Dans les jeux de ses enfants, le Covid est toujours très présent. "Au début, il était question de soigner les nounours, se souvient-elle pour BFMTV.com. Aujourd'hui, ils ont des pistolets et il faut tuer le virus, l'écrabouiller, ils font le geste avec le pied, poursuit Carole. Ils ne jouent plus qu'à ça." Si le plus jeune se contente de reproduire ce que fait l'aîné, pour ce dernier les choses seraient un peu plus difficiles. Scolarisé en CP, il se montre très nostalgique du monde d'avant.

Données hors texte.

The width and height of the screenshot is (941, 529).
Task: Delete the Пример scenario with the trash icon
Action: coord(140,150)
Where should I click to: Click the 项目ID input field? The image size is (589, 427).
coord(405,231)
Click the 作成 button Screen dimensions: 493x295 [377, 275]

"Il me dit souvent: 'tu crois qu'un jour ça redeviendra comme avant?' ou 'Maman, c'est quand que ce sera comme avant, tu sais, quand on allait dans cet endroit où on mange des trucs bons mais ce n'est pas toi qui prépare le repas?' Il voulait parler des restaurants. Il a intégré le masque à son quotidien, et parfois, il le garde même à la maison, il oublie qu'il le porte, 'je suis tellement habitué', me dit-il. Mais tous les jours il me dit qu'il en a marre qu'il veut vivre la vie d'avant."

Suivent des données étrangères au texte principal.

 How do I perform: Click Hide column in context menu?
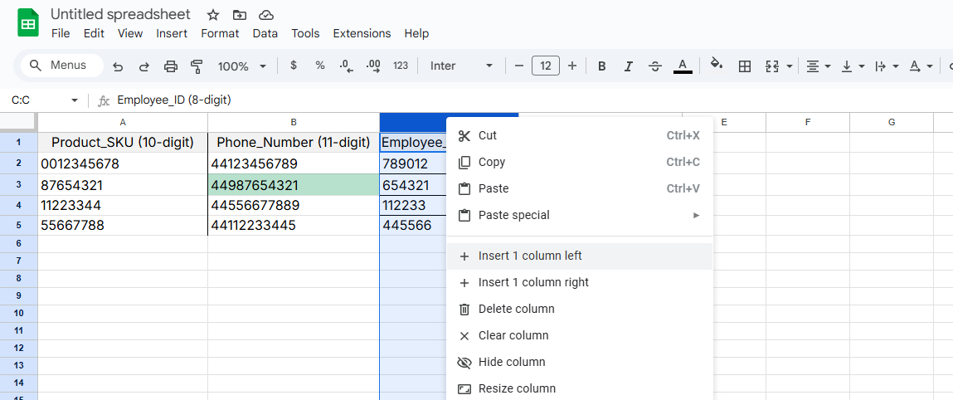coord(512,362)
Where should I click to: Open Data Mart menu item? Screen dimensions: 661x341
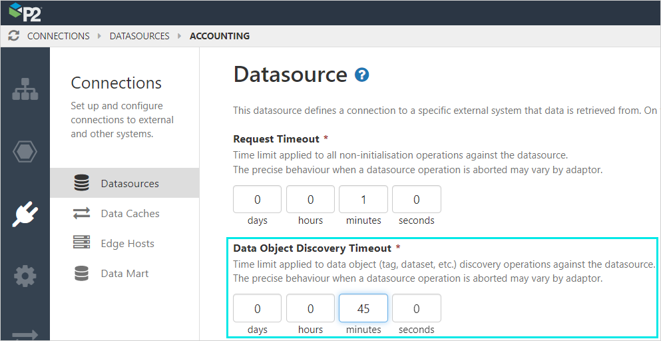click(124, 273)
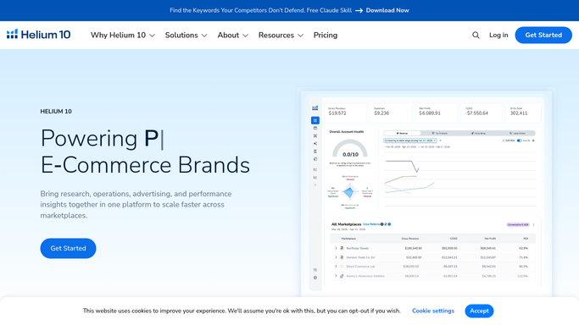Select the highlighted blue dashboard sidebar icon
Image resolution: width=579 pixels, height=325 pixels.
pos(315,120)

Cette mère de famille raconte encore que son petit garçon de 6 ans lui a fait acheter un cadeau d'anniversaire pour son meilleur copain, convaincu qu'il serait invité à la fête. "Je n'ai pas encore osé lui dire qu'il n'y aurait pas d'invitation cette année." Carole se demande ainsi ce que ses enfants vont retenir de la pandémie.
"Il ne faut pas que ça dure et je vais tout faire pour leur faire oublier au plus vite. Ne plus s'embrasser, garder de la distance avec les autres, vivre chacun dans son coin, c'est tellement loin de mes valeurs. Et ce n'est pas l'éducation que je voulais leur transmettre."